→ Exercise description
Locate each line in the records containing "icon". Copy it.

--------------------------------------------------

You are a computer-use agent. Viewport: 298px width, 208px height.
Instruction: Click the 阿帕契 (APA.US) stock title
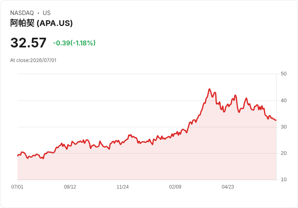click(x=41, y=23)
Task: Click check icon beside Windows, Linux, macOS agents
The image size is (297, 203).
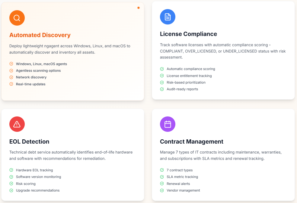Action: pyautogui.click(x=11, y=64)
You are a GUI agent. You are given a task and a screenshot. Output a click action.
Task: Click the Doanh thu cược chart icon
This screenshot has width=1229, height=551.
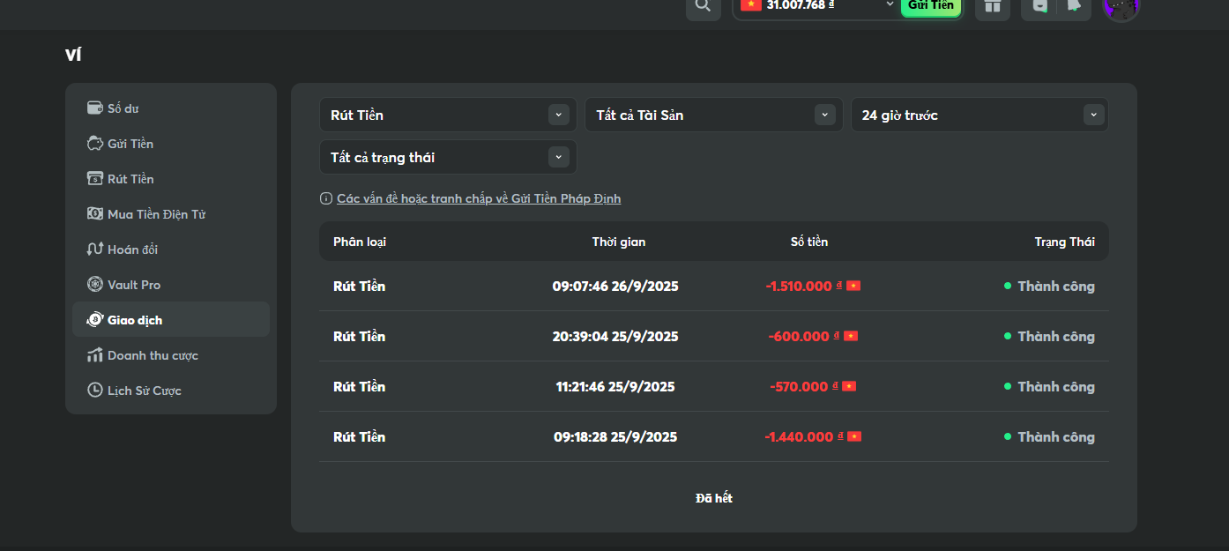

--------------------------------------------------

→ Response box
Task: Click check icon beside Windows, Linux, macOS agents
Task: Click the Doanh thu cược chart icon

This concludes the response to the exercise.